● **ABOUT THIS EXERCISE**
Go through the material and set down every line without alteration.

● **AVAILABLE RECORDS**

-*-

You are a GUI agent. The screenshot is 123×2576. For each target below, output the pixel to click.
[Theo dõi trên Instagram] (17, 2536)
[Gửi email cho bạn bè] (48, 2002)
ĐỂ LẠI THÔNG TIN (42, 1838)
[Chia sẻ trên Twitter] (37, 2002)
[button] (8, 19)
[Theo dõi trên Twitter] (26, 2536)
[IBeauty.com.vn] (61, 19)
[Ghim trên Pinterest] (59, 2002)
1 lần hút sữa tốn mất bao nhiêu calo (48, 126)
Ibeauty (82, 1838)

-*-

● **ANSWER AREA**
You are a GUI agent. The screenshot is 123×2576. For each target below, output the pixel to click.
[Theo dõi trên Instagram] (17, 2536)
[Gửi email cho bạn bè] (48, 2002)
ĐỂ LẠI THÔNG TIN (42, 1838)
[Chia sẻ trên Twitter] (37, 2002)
[button] (8, 19)
[Theo dõi trên Twitter] (26, 2536)
[IBeauty.com.vn] (61, 19)
[Ghim trên Pinterest] (59, 2002)
1 lần hút sữa tốn mất bao nhiêu calo (48, 126)
Ibeauty (82, 1838)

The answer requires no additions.